Brief :: Once the line with "The height and width of the screenshot is (1134, 800)." is found, write it out along with each later line exactly, through the end of the entries, skipping every picture.

Stored items ::
........
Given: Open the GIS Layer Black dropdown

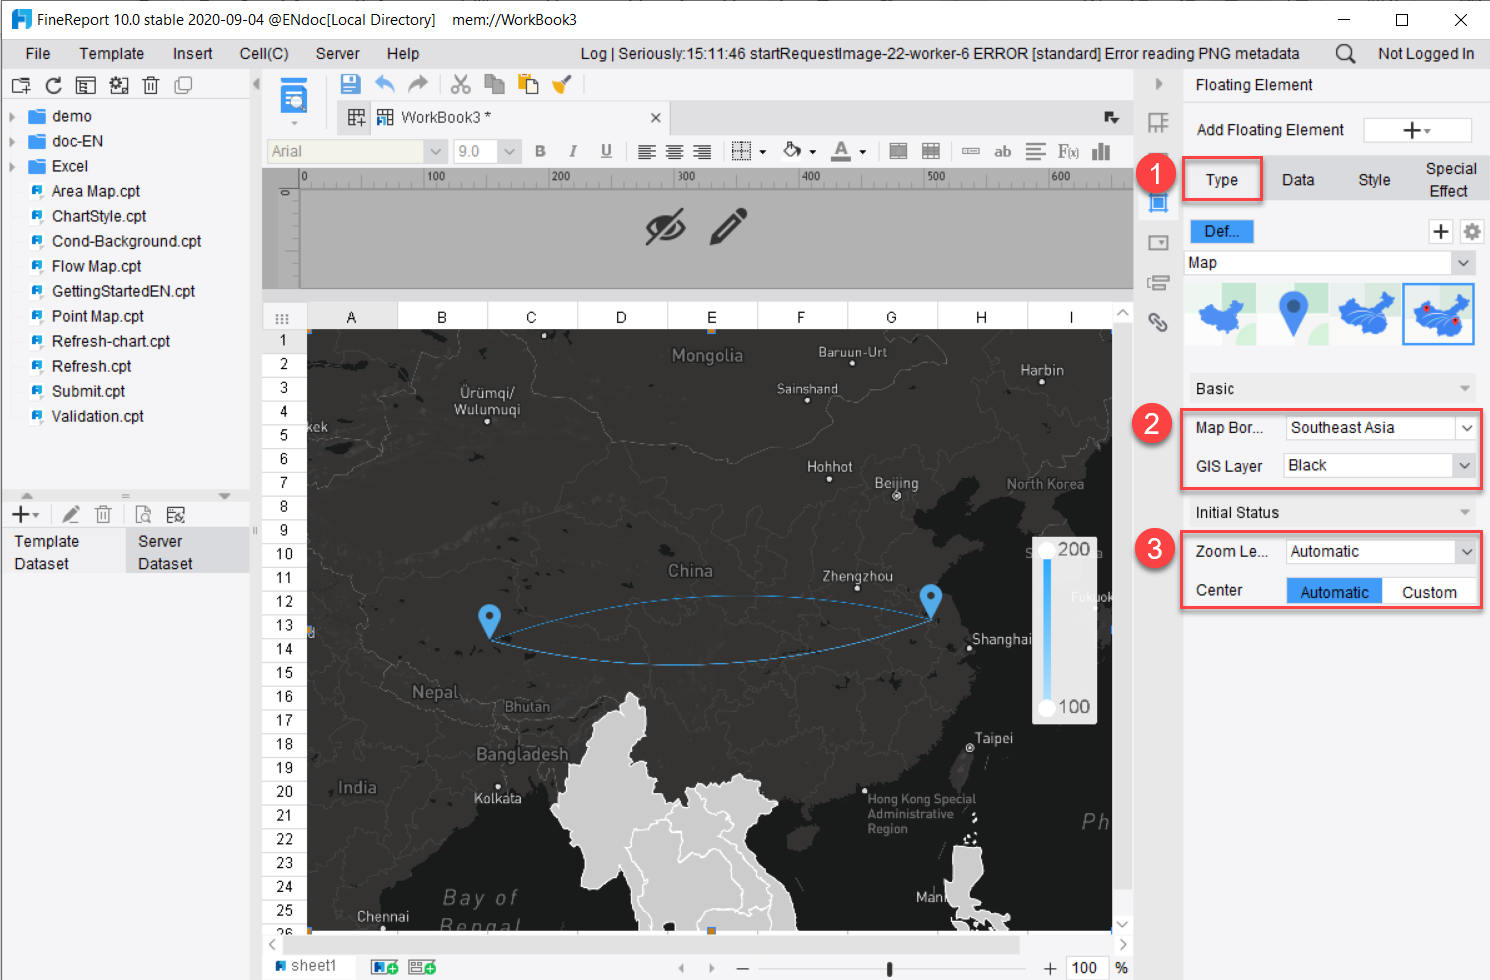Looking at the screenshot, I should 1378,465.
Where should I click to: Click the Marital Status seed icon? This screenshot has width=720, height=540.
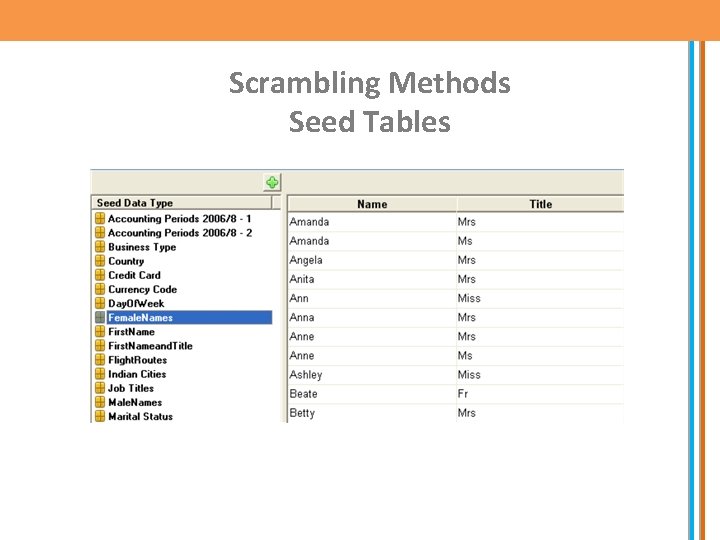pos(100,416)
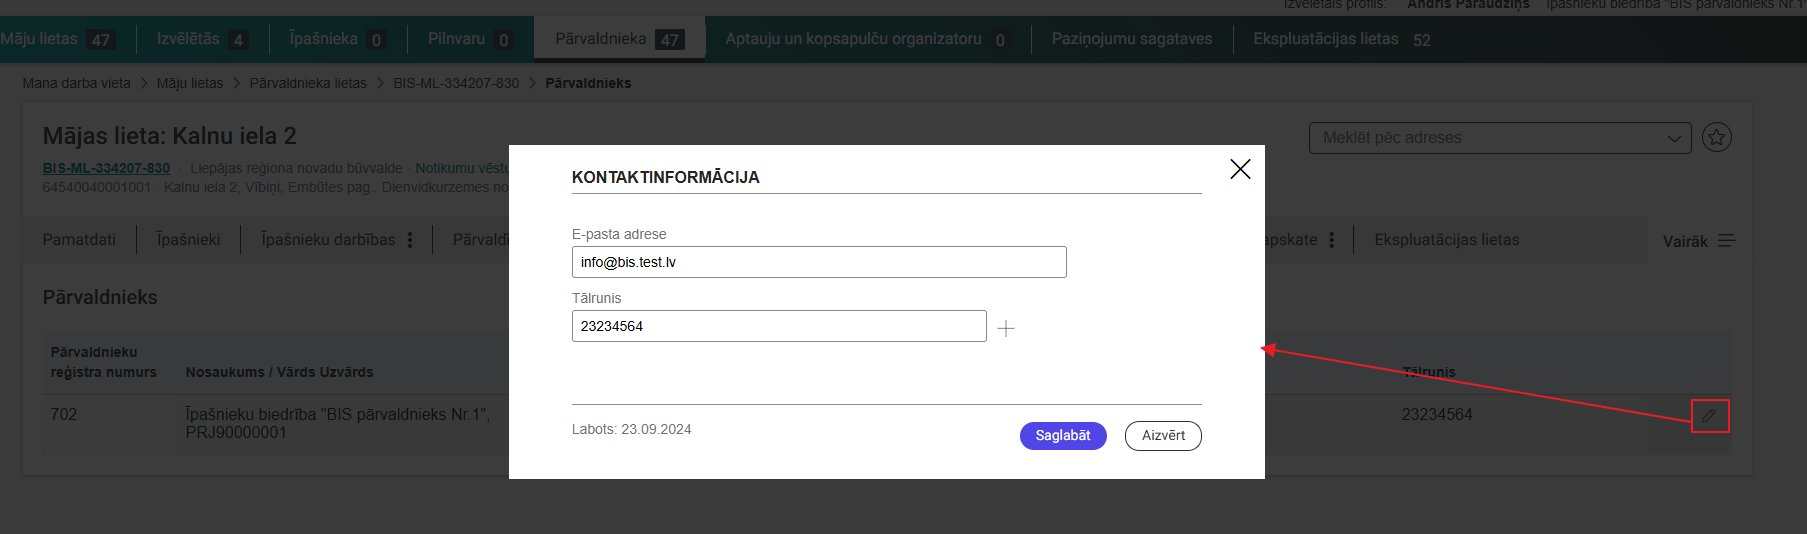1807x534 pixels.
Task: Navigate to Māju lietas breadcrumb
Action: [190, 83]
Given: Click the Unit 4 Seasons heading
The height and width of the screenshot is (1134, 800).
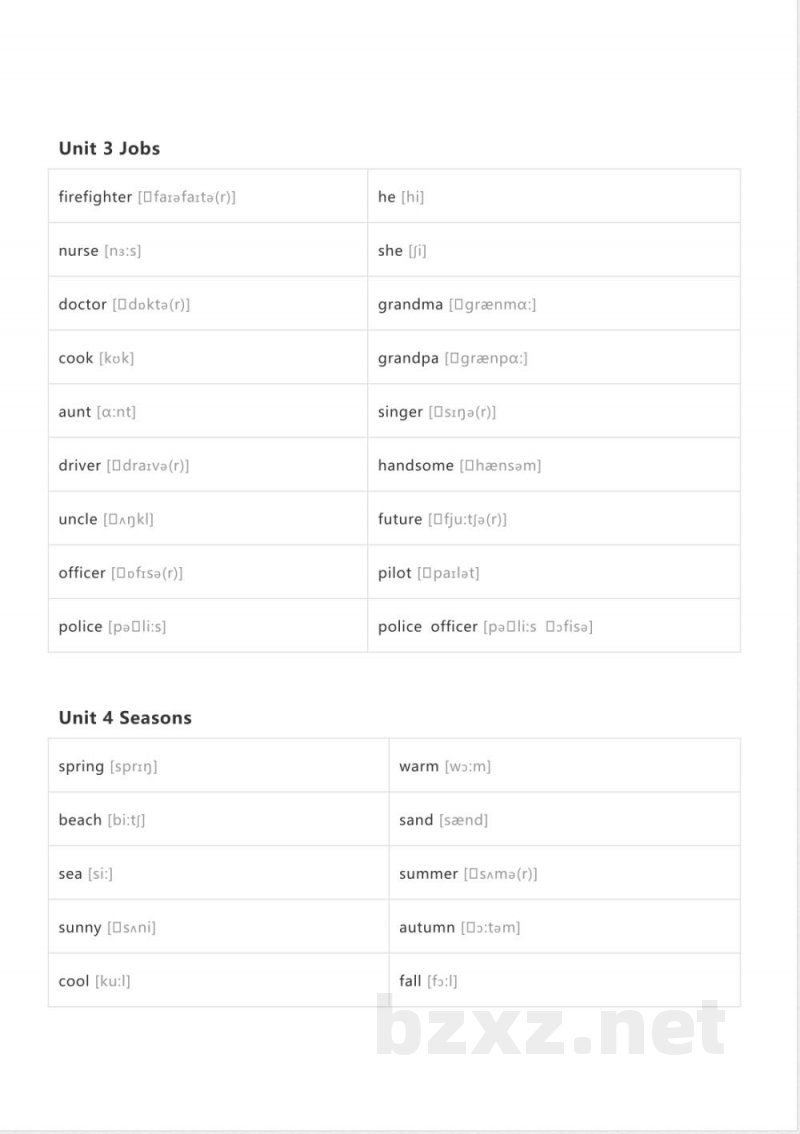Looking at the screenshot, I should [x=125, y=717].
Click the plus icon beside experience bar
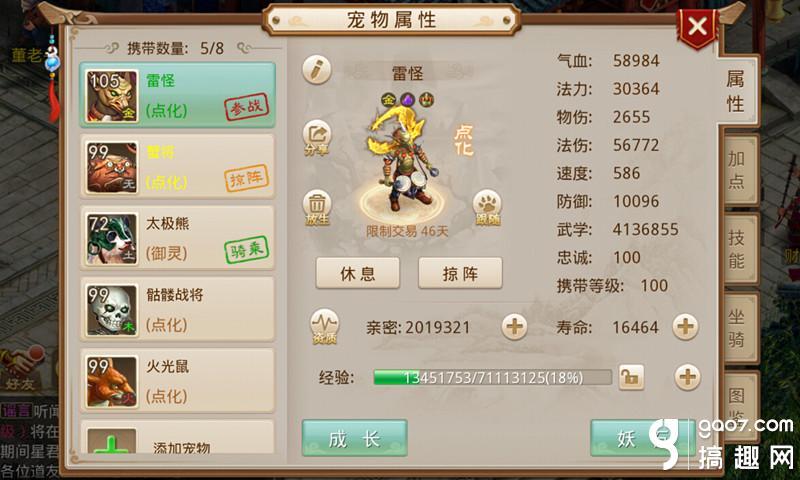The width and height of the screenshot is (800, 480). [687, 377]
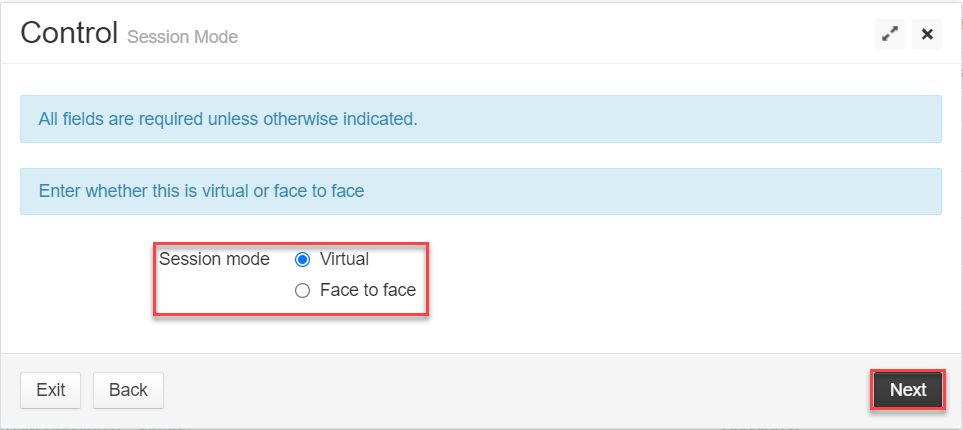The height and width of the screenshot is (430, 963).
Task: Click the gray 'Session Mode' subtitle
Action: tap(182, 37)
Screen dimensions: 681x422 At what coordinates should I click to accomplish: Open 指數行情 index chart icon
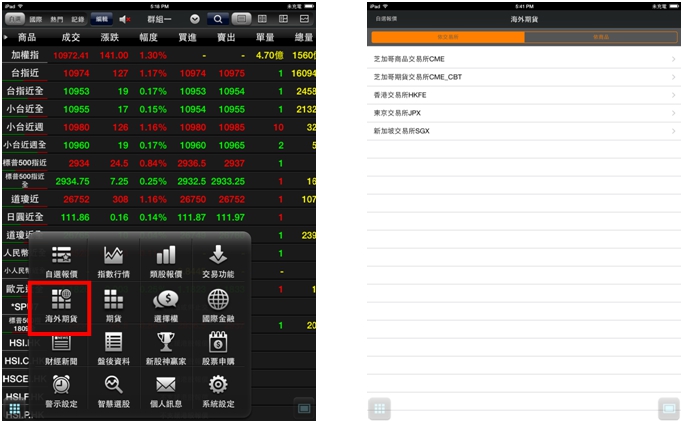[112, 260]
........
Solution to the exercise ::
The height and width of the screenshot is (1134, 800).
Looking at the screenshot, I should [x=125, y=717].
Click the plus icon beside experience bar
The width and height of the screenshot is (800, 480). [687, 377]
The height and width of the screenshot is (430, 963).
Task: Click the gray 'Session Mode' subtitle
Action: tap(182, 37)
Screen dimensions: 681x422 At what coordinates should I click to accomplish: Open 指數行情 index chart icon
[112, 260]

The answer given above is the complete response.